Every line below that holds the string "agent" should be copied.

Supplied data:
[Start of section]
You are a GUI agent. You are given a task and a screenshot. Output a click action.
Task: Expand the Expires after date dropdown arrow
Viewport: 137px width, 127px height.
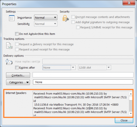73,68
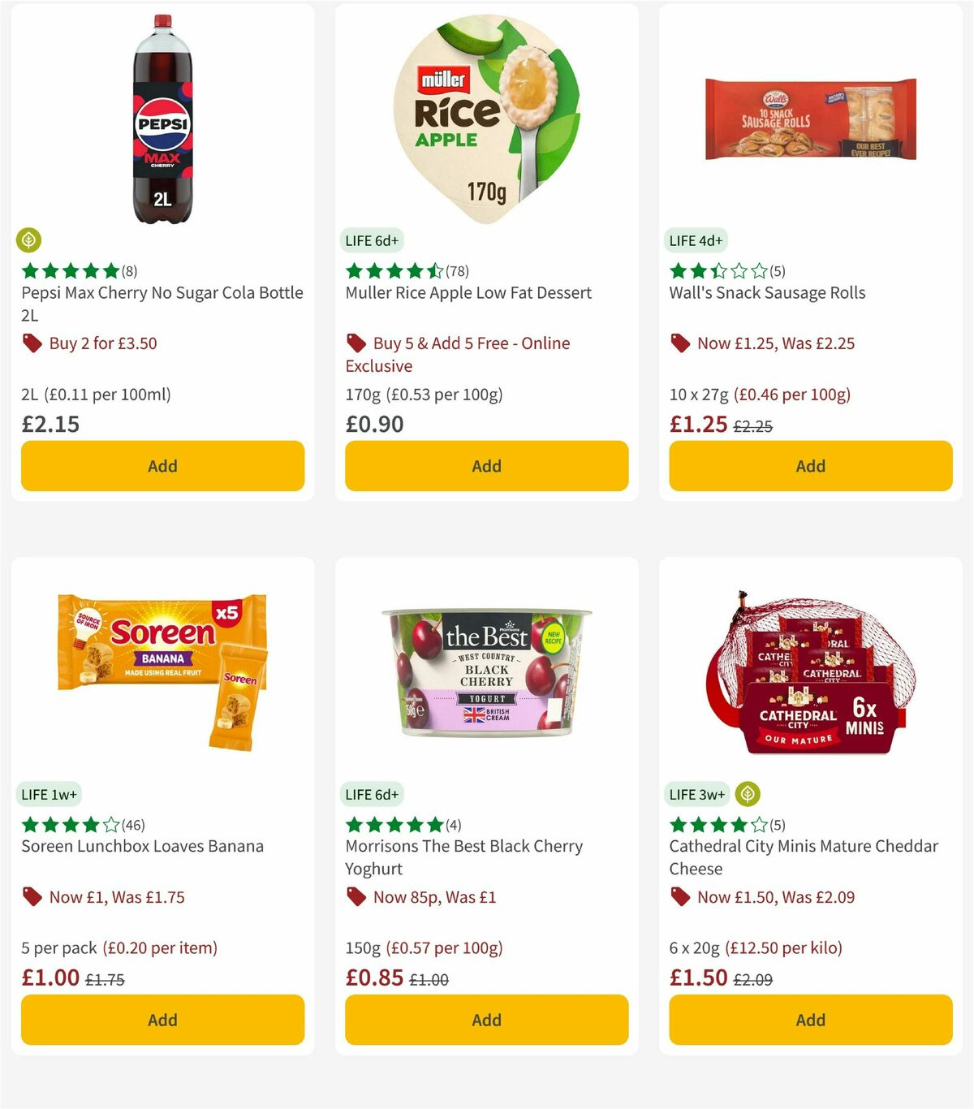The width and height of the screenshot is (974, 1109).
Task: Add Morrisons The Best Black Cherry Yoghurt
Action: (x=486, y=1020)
[End of section]
[Start of section]
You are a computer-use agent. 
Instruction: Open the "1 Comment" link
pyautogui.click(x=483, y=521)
[End of section]
Answer to the exercise:
You are a GUI agent. You are given a task and a screenshot. Output a click action.
You are a computer-use agent. 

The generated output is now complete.